*Collected data*:
┏━━

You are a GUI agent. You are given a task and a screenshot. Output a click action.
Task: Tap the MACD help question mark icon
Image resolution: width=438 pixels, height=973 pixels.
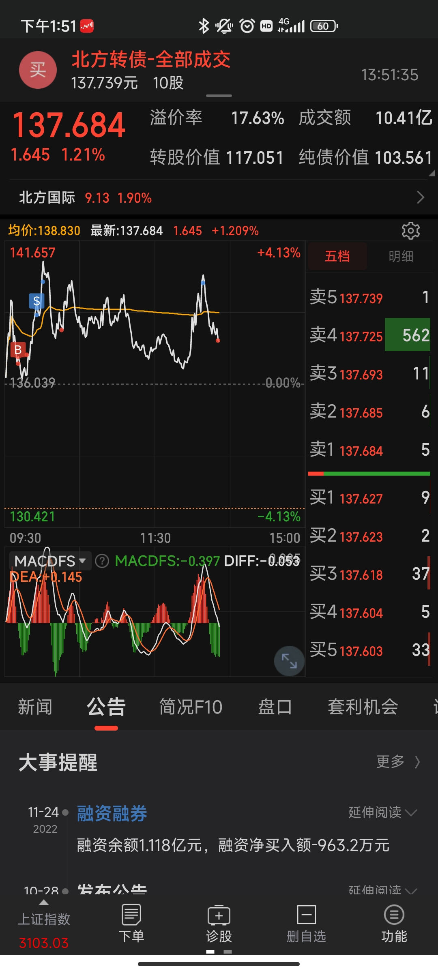(x=102, y=561)
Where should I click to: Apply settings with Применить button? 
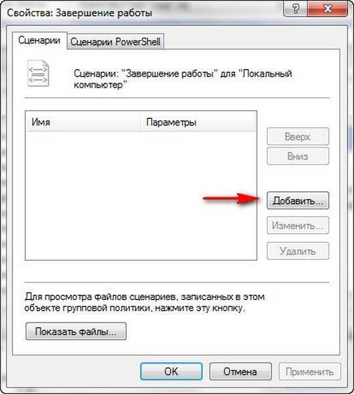[309, 372]
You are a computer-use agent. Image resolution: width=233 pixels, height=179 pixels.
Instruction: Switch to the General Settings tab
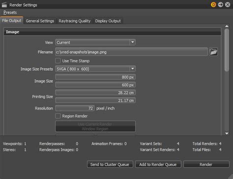pyautogui.click(x=40, y=21)
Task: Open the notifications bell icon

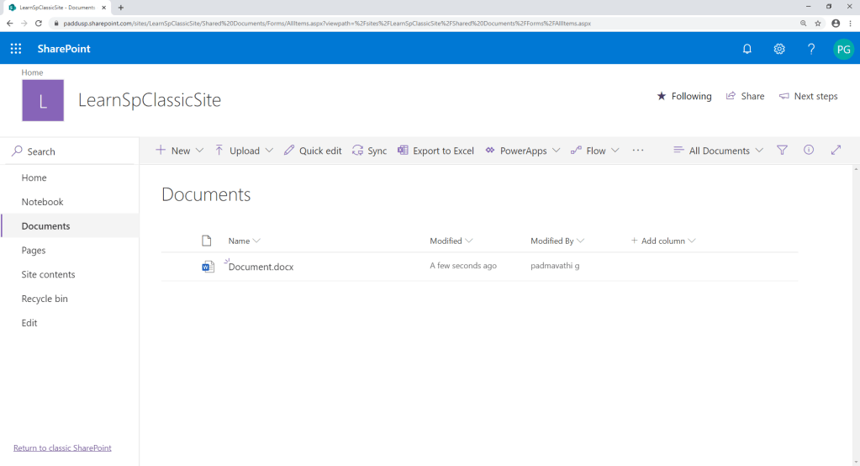Action: pyautogui.click(x=747, y=49)
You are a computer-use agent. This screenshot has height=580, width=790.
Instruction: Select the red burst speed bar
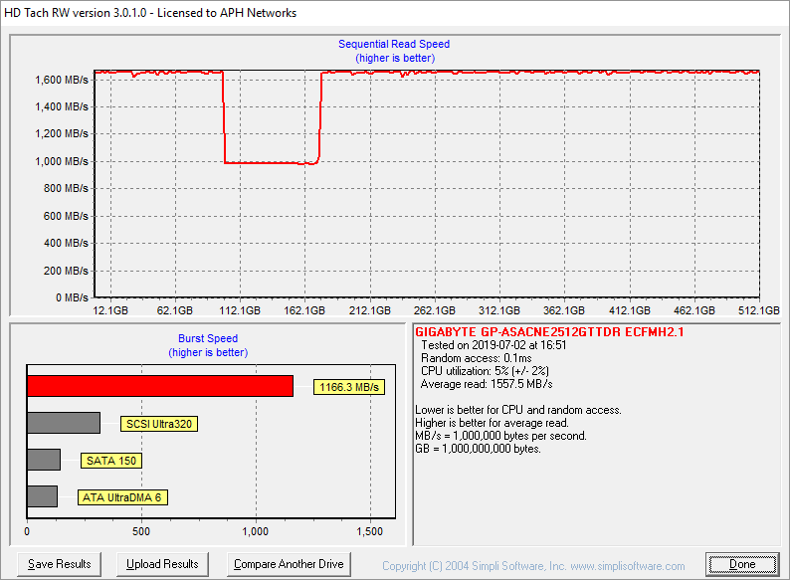159,386
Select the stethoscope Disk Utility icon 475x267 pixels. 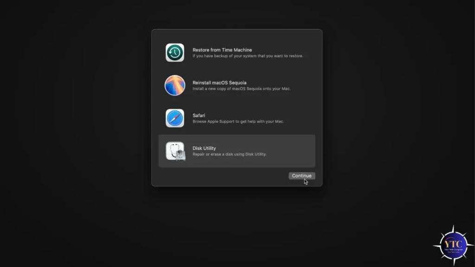(174, 151)
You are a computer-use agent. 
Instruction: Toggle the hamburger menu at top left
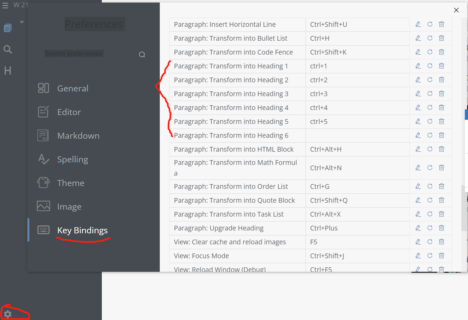click(5, 5)
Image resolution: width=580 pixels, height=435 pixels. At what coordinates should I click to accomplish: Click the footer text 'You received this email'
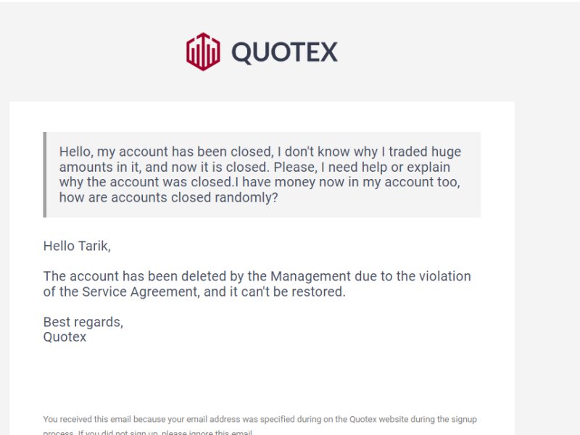(x=87, y=420)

┗━━

*Assignment*: Pictures stay out. Repeat only the lines from the beginning of the data through the line that has "You are a computer-use agent. Image".

*Response*:
You are a GUI agent. You are given a task and a screenshot. Output a click action.
Task: Tap the MACD help question mark icon
Image resolution: width=438 pixels, height=973 pixels.
(x=102, y=561)
Where should I click to: Apply settings with Применить button? 
[309, 372]
You are a computer-use agent. Image resolution: width=233 pixels, height=179 pixels.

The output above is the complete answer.